METHODS: This study collected costs (€, year 2022), QALY and effectiveness at baseline (M0) and 12-month (M12) visits in patients who switch from csDMARD to an advanced therapy versus who switch from first bDMARD to an advanced therapy. Financing from three perspectives was considered: resources from society (i.e. work productivity), NHS (i.e. drugs, outpatient visits., hospitalizations) and patient (out-of-pocket). Effectiveness was expressed in Quality-Adjusted Life Years (QALY), calculated from patient´s responses (EQ-5D-3L). Result was presented as incremental cost-utility ratio (ICER) and a probabilistic sensitivity analysis was performed. Three Spanish cost-effective thresholds are considered (a ranged €21,000 to €28,160 per QALY).

RESULTS: The initiation of an advanced therapy in refractory RA from a csDMARD versus bDMARD was cost-effective for NHS perspective (ICER: 2,496) and dominant for society and patient perspective. Probabilistic analysis showed the change from csDMARD vs bDMARD would be cost-effective.
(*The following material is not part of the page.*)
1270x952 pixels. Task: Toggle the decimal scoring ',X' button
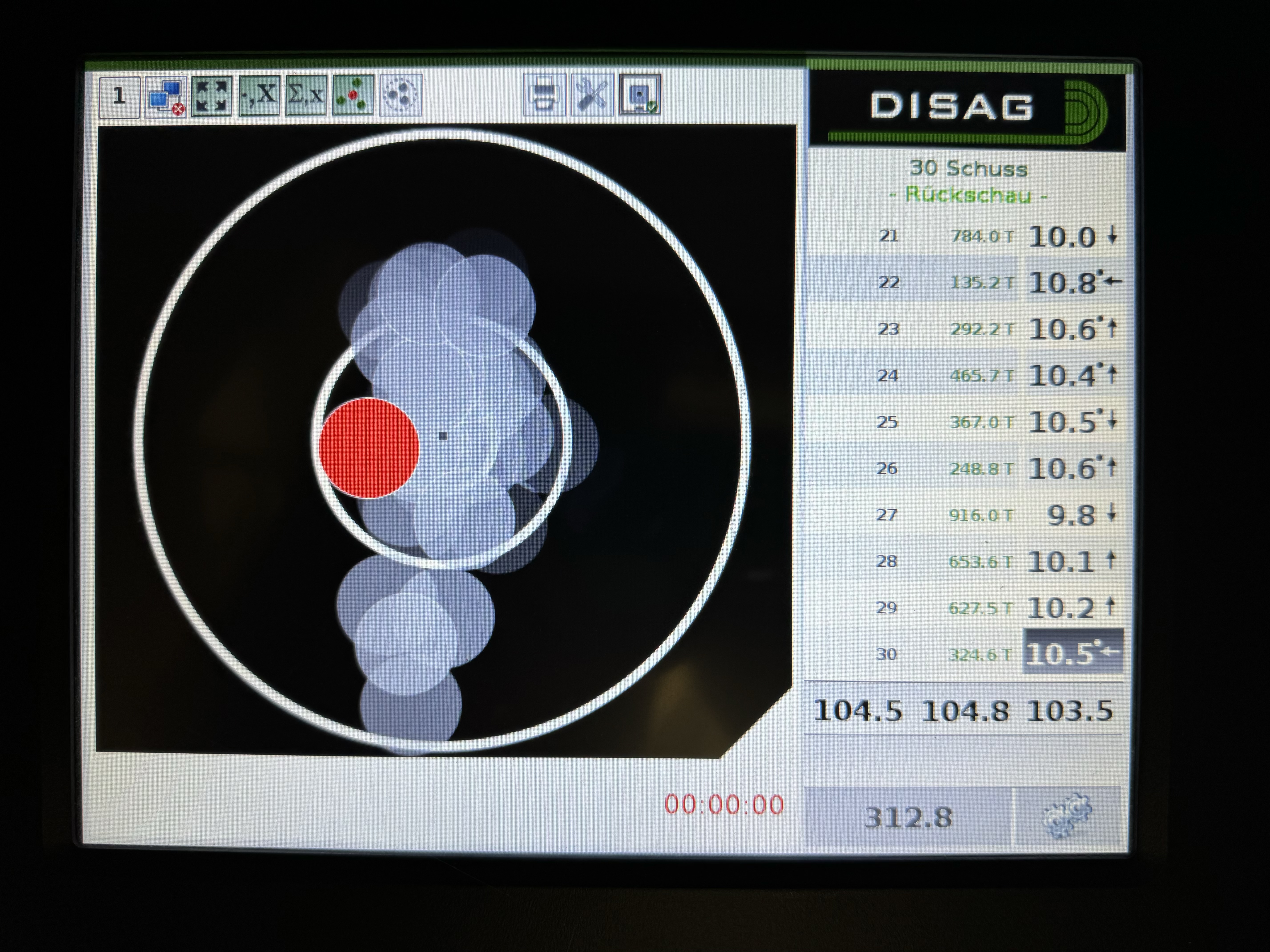click(x=259, y=95)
Switching from a csDMARD were superior switching alternative from a pharmacoeconomic point of view, a difference (p=0.031) in effectiveness, QALY gained from csDMARD [(0.700 (0.627; 0.773)] vs from bDMARD [(0.565 (0.467; 0.664)], was found.

CONCLUSIONS: Initiating an advanced therapy, in RA refractory patients to treatment with DMARD, is cost-effective from the social, NHS and patient perspectives, being higher the QALY gain for patients who do not respond to csDMARD.